By the way, at the normal pH of ocean water (8.2), ferric iron is present as very insoluble compounds (various oxides and hydrated oxides of ferric iron). So, to be useful in “seeding” the ocean, iron has to be in its ferrous state. Trouble is, in an oxidative aqueous environment, ferrous iron wants to convert to ferric iron, and does so quickly. So iron has to be chelated in order to be used in seeding, and this is expensive.
Good info.
Fe TTT
Just wondering.
I must have slept through the class (hey, it happens!) on plankton metabolism. So, I infer from your comments that plankton physiology is not capable of utilizing very insoluble [iron] compounds. Can you expand that a little? Is this case restricted to single cell organisms?
“...I must have slept through the class (hey, it happens!) on plankton metabolism. So, I infer from your comments that plankton physiology is not capable of utilizing very insoluble [iron] compounds. Can you expand that a little?

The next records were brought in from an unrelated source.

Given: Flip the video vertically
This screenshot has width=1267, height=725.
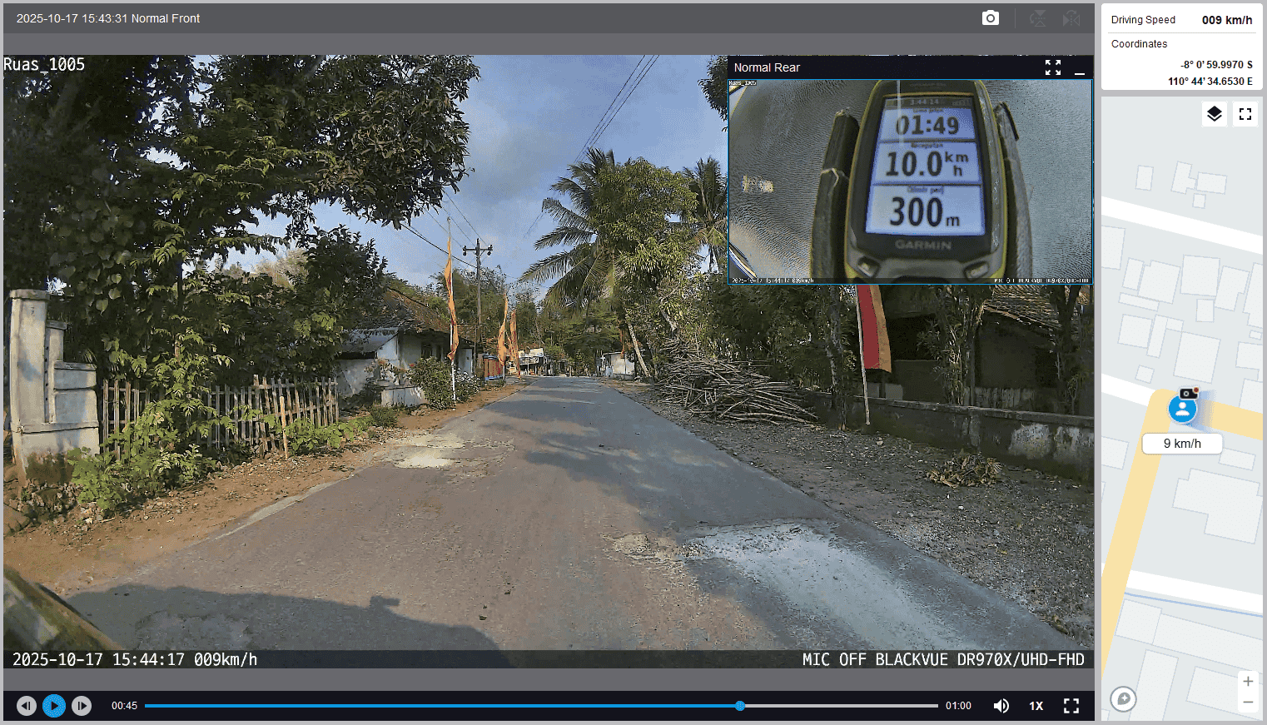Looking at the screenshot, I should pos(1037,18).
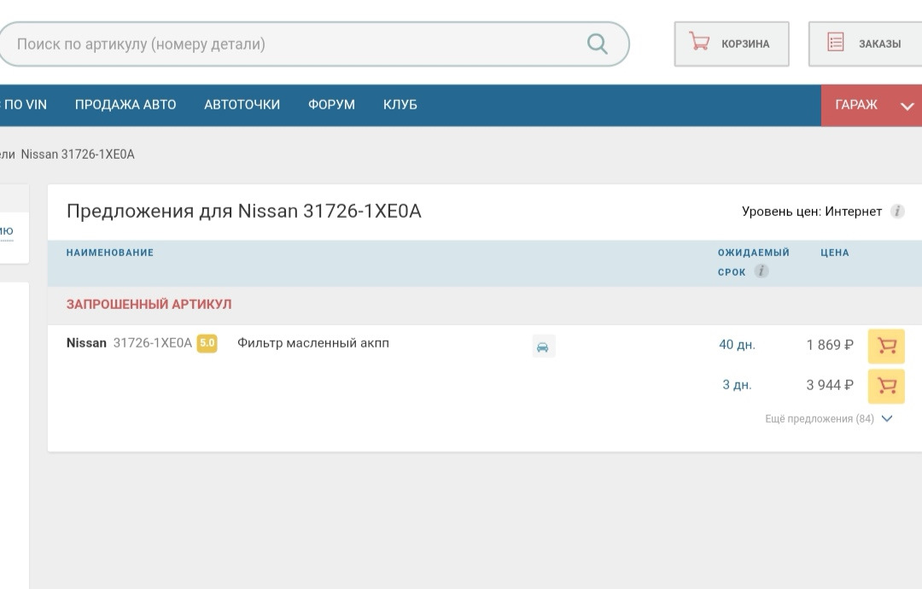Click info icon beside Ожидаемый срок
Image resolution: width=922 pixels, height=589 pixels.
pos(761,271)
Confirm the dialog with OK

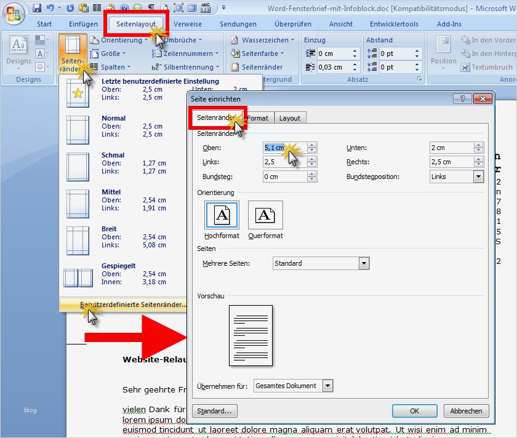pyautogui.click(x=414, y=411)
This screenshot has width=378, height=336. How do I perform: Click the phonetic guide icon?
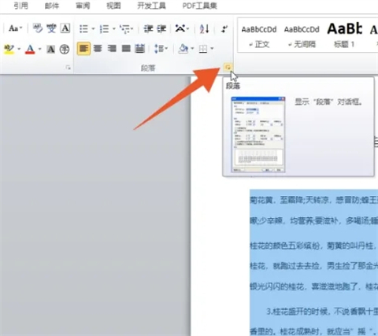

Is this case restricted to single cell organisms?...”
The ferric oxides precipitate out and sink to the bottom, so they just aren’t present in sea water in appreciable quantities.
Chelators are compounds that keep an element (usually, we are referring to a metal) present in a state that it normally would not occupy under ambient conditions. Hemoglobin is a good example of a chelator. Our blood is buffered to pH 8.2 (not coincidentally, the same as sea water). Hemoglobin chelates the iron atom so it can cycle from ferric (oxidized, and carrying oxygen) to reduced (ferrous, having released its oxygen), and back again, without precipitating out as an insoluble oxide. Chlorophyll is another example of a chelator.
In ocean seeding, a chelator keeps an iron atom in a soluble state, making it accessible to plankton.